Interest rate forecasting

In a capitalist economy the most important cost is the cost of capital. The time value of money in the U.S. is partially determined by the markets and partially by the Federal Reserve.

Fed Chair Jerome Powell spoke in Amsterdam yesterday. The markets focus on the short-term fed funds rate but longer-term rates are also impacted and affect all asset markets.

Fed Chair Jerome Powell Maintains Wait-and-See Posture on Inflation and Rates

‘We’re just going to have to see where the inflation data fall out,’ says central bank leader

By Nick Timiraos, The Wall Street Journal, May 14, 2024

Federal Reserve Chair Jerome Powell affirmed the central bank’s plans to hold interest rates at the highest level in more than two decades as it awaits evidence that a slowdown in inflation will resume after setbacks this year.

Powell said he expected inflation to continue heading lower but that he was less confident than he had previously been about that outlook, leaving the Fed unable to say whether or when it might be able to lower interest rates. …

The Fed’s cautious stance toward rate cuts is increasingly pointing to divergence from other major central banks.
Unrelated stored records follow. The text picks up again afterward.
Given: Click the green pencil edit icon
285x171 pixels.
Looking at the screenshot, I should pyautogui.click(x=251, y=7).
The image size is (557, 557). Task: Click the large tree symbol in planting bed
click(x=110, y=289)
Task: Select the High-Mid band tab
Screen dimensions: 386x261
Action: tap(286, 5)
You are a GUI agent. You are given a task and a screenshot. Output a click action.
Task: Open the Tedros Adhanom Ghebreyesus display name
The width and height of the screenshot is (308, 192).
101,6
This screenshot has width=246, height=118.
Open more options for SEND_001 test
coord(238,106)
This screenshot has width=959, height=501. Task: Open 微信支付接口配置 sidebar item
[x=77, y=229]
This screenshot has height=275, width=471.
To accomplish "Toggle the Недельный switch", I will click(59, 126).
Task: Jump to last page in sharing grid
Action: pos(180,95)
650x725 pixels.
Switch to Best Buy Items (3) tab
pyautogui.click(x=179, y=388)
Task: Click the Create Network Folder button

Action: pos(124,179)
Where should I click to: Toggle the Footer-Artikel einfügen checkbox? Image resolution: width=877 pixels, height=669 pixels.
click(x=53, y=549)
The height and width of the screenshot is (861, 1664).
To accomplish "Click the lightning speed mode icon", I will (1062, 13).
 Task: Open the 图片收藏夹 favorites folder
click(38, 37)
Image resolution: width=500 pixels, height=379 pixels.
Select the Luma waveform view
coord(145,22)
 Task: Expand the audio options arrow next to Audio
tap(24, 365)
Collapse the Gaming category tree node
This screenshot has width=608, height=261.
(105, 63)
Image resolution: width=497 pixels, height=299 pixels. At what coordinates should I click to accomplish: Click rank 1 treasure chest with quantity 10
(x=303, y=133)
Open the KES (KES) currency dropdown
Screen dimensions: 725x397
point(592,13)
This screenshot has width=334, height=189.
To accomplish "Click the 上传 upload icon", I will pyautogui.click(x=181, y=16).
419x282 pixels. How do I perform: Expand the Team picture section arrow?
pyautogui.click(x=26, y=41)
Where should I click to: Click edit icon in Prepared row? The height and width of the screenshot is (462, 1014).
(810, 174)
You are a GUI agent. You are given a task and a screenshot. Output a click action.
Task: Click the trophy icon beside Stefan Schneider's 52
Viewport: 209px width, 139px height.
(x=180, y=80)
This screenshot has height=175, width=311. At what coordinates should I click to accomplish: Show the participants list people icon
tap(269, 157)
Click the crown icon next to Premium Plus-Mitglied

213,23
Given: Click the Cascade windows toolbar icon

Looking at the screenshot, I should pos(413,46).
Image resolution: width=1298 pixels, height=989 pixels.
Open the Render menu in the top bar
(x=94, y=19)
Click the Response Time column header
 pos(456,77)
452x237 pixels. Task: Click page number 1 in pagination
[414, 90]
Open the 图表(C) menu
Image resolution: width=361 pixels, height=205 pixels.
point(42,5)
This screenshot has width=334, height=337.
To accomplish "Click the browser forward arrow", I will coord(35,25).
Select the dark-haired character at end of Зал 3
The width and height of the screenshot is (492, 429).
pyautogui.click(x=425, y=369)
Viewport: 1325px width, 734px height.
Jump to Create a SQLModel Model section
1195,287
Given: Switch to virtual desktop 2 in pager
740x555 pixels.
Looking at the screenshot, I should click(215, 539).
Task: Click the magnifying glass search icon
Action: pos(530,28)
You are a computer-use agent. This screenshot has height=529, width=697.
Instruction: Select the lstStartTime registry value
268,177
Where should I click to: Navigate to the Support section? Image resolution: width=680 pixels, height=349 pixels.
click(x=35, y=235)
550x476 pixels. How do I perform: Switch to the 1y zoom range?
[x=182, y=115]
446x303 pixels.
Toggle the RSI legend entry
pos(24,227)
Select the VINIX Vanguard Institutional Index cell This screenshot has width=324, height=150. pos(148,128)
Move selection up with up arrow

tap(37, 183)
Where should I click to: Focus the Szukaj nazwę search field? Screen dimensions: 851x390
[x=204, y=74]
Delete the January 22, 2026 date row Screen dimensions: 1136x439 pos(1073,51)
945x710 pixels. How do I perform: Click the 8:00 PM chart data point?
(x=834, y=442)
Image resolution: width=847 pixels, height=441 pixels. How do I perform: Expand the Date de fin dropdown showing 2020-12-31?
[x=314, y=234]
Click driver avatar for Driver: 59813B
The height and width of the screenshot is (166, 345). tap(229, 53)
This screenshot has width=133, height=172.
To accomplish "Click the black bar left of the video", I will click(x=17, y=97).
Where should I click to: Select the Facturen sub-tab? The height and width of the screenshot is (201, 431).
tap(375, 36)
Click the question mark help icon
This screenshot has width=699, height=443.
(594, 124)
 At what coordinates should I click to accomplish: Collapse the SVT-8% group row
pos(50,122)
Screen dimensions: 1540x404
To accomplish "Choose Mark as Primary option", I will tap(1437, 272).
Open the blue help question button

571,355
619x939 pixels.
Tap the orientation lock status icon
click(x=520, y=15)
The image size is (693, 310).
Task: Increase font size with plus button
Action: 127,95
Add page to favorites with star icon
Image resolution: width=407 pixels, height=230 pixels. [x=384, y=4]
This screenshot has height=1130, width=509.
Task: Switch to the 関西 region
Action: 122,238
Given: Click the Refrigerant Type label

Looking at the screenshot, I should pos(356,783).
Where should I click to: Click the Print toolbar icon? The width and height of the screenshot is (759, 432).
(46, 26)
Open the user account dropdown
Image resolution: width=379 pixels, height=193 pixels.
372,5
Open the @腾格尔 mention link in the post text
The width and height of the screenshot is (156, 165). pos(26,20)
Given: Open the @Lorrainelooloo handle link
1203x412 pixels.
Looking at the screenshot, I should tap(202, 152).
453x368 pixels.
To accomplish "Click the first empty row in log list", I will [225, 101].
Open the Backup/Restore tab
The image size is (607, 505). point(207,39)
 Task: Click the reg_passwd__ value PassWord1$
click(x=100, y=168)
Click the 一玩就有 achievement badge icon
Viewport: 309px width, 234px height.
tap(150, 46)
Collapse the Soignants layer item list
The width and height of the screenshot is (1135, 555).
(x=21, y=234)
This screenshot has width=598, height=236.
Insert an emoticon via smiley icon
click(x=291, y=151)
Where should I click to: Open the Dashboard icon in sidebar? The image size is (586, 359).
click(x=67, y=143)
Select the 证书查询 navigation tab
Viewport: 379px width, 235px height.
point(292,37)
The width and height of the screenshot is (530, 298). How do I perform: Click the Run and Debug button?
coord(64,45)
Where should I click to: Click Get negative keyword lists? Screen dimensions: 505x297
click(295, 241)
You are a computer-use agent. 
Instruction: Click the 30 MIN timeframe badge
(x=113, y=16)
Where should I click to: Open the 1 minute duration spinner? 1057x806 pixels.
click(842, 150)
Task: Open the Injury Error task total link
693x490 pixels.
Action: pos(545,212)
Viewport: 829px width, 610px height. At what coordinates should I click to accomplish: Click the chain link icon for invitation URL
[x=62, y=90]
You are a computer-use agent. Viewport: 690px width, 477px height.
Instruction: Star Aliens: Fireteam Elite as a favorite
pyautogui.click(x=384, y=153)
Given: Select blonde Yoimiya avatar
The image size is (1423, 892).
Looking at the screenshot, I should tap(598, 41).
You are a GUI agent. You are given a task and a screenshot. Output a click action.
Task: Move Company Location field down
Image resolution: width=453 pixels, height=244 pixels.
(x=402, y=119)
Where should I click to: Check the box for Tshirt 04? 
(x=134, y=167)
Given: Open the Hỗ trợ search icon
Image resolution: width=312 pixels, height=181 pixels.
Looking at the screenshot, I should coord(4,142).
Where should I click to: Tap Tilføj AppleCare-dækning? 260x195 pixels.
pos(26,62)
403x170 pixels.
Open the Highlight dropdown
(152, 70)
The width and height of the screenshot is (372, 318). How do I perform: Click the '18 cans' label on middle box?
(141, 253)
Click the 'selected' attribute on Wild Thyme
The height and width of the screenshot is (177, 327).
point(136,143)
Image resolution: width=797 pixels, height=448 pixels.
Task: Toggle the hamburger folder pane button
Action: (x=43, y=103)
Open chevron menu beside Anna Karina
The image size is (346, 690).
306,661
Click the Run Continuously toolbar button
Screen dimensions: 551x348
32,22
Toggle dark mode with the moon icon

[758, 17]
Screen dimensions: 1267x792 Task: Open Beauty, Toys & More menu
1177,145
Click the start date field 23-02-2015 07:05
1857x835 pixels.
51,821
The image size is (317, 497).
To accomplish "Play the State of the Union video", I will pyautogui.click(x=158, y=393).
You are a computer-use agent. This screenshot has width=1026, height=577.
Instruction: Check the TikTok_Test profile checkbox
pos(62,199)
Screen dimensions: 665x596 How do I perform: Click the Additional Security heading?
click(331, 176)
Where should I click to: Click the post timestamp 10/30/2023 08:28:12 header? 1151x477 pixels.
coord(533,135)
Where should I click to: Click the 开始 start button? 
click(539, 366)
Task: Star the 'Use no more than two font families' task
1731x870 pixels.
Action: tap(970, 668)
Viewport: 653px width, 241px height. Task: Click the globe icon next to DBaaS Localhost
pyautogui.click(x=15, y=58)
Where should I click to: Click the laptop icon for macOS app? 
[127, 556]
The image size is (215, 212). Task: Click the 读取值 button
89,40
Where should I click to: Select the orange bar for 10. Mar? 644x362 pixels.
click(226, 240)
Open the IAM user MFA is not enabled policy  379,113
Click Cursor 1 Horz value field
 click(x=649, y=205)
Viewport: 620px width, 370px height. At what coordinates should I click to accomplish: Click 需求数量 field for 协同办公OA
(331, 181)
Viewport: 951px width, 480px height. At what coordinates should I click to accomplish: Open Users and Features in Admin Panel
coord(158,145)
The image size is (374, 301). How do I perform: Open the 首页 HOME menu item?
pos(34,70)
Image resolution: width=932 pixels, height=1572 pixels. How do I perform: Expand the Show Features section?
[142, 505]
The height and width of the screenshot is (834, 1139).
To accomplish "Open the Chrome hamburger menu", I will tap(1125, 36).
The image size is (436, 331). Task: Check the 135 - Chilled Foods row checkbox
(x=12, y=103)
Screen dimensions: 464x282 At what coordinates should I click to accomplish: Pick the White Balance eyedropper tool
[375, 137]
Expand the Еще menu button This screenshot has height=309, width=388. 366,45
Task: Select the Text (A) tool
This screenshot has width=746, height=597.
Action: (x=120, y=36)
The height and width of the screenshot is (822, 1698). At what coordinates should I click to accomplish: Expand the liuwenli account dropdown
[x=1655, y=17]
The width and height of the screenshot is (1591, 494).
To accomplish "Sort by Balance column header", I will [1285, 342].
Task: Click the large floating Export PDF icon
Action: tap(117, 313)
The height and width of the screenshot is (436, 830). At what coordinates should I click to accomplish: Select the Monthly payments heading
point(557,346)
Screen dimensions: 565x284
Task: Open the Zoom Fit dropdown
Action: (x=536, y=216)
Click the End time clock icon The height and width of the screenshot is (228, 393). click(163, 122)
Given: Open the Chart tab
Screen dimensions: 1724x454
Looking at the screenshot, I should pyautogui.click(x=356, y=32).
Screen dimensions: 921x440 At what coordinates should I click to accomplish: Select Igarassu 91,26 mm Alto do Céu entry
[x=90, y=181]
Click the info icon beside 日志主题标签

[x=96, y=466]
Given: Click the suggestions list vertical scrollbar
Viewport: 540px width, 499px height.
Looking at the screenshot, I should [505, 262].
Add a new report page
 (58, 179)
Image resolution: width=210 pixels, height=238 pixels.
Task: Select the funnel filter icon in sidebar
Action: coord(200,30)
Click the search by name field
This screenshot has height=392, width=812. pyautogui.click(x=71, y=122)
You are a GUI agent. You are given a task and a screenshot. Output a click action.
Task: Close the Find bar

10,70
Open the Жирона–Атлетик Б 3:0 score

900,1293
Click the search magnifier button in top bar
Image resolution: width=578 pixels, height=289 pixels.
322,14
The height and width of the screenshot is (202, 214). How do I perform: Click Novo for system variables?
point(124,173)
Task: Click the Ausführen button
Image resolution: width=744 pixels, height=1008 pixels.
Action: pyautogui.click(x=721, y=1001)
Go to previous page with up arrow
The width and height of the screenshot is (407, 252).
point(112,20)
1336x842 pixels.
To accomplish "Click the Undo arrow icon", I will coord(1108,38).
Powell appeared alongside Dutch central-bank governor Klaas Knot on Tuesday, who signaled that the European Central Bank was prepared to begin lowering interest rates at its meeting next month. [end quote]

There are reasons to expect inflation to cool. But the economy is still strong and the labor market is still hot which supports higher inflation.

The fed funds rate is steady but the long term Treasury yields are in a rising trend. The yield curve is almost flat as longer term yields have risen almost as high as the fed funds rate. The Treasury yield curve no longer has a strong negative slope.

The 10-Year Treasury Constant Maturity Minus 3-Month Treasury Constant Maturity rate has been a consistent indication of coming recession since 1980. The yield curve flattens and then becomes positive before the start of the recession. But in previous recessions the curve flattened because the Fed cut the fed funds rate. Today, the curve is flattening because the longer duration yields are climbing even as the fed funds rate is staying the same.

If other central banks cut their short-term rates while the U.S. Federal Reserve maintains a high fed funds rate the USD will strengthen. That will make U.S. exports less competitive in foreign markets and ultimately depress the stock market.